_Task description_:
Where "computer" occurs in a line of the entries below, copy that line.

(Pixel coordinate grounding data)
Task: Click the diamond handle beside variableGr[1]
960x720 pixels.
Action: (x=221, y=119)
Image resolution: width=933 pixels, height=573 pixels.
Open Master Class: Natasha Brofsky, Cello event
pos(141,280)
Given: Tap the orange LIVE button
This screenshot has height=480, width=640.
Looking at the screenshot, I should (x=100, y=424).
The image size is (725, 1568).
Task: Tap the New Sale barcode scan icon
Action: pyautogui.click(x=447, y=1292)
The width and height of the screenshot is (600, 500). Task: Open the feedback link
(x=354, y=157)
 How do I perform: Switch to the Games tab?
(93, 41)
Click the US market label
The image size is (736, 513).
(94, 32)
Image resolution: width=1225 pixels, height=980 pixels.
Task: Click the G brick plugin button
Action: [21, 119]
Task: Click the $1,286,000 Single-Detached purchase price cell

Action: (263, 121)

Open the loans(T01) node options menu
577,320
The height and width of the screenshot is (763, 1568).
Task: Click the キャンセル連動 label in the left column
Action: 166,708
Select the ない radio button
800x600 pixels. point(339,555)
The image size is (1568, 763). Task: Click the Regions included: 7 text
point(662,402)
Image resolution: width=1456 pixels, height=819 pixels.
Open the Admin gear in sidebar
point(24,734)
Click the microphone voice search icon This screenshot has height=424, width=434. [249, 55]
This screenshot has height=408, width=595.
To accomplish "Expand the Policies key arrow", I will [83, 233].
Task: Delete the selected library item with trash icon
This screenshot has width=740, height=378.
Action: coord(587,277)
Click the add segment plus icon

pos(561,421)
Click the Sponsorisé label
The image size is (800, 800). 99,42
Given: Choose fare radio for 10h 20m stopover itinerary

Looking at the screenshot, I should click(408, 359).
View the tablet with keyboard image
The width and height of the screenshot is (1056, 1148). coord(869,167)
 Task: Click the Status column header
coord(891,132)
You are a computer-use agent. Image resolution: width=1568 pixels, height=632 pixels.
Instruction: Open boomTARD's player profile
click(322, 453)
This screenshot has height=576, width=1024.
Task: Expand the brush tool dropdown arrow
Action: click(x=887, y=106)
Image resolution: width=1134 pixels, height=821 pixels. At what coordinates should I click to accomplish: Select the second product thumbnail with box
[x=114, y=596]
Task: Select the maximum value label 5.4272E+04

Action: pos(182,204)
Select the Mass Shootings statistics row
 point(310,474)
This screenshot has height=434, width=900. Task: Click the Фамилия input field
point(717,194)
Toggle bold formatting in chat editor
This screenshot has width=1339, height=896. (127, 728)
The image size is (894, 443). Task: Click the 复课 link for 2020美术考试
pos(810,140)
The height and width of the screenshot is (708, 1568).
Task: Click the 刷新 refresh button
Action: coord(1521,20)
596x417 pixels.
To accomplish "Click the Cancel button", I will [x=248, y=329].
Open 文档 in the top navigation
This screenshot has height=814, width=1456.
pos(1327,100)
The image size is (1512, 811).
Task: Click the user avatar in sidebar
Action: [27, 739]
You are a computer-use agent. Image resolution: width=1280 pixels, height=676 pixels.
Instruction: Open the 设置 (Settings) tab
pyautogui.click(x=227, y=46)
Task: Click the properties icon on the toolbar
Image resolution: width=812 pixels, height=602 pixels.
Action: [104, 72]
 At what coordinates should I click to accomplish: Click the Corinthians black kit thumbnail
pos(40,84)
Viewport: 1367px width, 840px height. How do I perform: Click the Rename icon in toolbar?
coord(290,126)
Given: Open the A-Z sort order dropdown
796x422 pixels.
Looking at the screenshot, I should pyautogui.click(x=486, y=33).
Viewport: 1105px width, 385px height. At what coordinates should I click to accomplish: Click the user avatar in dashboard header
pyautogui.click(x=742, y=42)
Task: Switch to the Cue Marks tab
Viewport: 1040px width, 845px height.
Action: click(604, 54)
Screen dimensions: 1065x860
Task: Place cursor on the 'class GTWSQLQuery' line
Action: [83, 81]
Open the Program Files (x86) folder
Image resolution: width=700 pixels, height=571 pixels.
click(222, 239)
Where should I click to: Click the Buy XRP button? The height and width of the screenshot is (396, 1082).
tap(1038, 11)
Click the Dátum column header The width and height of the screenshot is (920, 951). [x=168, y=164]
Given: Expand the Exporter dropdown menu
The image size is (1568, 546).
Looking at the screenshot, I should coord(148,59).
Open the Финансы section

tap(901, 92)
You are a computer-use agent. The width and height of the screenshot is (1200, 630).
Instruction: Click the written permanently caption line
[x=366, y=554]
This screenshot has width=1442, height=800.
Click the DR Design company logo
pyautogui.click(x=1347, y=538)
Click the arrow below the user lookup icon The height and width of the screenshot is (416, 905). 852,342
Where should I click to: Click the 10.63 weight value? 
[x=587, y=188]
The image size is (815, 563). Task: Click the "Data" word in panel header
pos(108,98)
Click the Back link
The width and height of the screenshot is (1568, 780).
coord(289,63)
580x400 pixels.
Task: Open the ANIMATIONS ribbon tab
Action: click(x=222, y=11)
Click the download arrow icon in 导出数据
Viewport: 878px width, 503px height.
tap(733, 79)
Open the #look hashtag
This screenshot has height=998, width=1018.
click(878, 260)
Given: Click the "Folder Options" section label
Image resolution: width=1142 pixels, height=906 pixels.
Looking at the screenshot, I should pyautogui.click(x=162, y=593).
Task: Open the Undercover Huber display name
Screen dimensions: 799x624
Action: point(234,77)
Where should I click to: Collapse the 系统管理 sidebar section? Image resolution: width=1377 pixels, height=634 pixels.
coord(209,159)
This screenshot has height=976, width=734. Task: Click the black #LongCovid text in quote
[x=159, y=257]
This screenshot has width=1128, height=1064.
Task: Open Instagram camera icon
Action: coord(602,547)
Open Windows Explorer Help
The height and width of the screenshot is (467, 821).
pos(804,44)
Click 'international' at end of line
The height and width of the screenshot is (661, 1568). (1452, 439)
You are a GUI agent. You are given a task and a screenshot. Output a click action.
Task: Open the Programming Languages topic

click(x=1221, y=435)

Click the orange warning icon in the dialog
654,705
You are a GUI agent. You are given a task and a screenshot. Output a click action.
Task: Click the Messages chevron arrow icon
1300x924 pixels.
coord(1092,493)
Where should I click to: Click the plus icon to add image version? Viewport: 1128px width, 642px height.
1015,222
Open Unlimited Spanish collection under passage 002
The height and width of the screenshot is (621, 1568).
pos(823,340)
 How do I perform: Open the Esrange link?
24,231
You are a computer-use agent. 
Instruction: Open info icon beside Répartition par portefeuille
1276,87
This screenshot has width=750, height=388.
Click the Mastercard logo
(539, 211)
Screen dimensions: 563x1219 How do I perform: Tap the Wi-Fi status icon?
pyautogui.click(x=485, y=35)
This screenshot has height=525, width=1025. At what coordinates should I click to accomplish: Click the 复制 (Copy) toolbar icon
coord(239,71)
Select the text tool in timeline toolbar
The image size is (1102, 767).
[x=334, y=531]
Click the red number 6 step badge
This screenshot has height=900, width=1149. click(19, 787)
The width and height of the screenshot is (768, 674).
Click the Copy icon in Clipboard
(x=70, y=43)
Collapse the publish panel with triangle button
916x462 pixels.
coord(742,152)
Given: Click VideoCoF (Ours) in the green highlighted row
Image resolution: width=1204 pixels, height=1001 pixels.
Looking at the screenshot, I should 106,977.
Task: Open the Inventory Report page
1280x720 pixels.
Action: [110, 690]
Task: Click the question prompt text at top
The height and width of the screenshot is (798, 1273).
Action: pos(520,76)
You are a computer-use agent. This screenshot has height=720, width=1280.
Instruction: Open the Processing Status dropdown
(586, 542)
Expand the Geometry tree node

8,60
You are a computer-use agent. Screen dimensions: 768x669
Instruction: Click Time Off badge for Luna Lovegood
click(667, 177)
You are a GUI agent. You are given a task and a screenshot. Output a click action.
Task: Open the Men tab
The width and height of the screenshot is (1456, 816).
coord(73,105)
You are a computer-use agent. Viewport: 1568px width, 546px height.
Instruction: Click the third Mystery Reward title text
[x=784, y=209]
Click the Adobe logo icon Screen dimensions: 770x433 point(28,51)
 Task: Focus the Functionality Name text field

_Answer for this exercise_:
You are a computer-use agent. Image resolution: width=1568 pixels, height=632 pixels.
You are a computer-use agent. Image resolution: width=1280 pixels, height=676 pixels.
You are a computer-use agent. The width and height of the screenshot is (1200, 630).
You are a computer-use agent. 
You are a computer-use agent. This screenshot has height=720, width=1280.
You are a computer-use agent. Screen dimensions: 768x669
You are a computer-use agent. Viewport: 1568px width, 546px height.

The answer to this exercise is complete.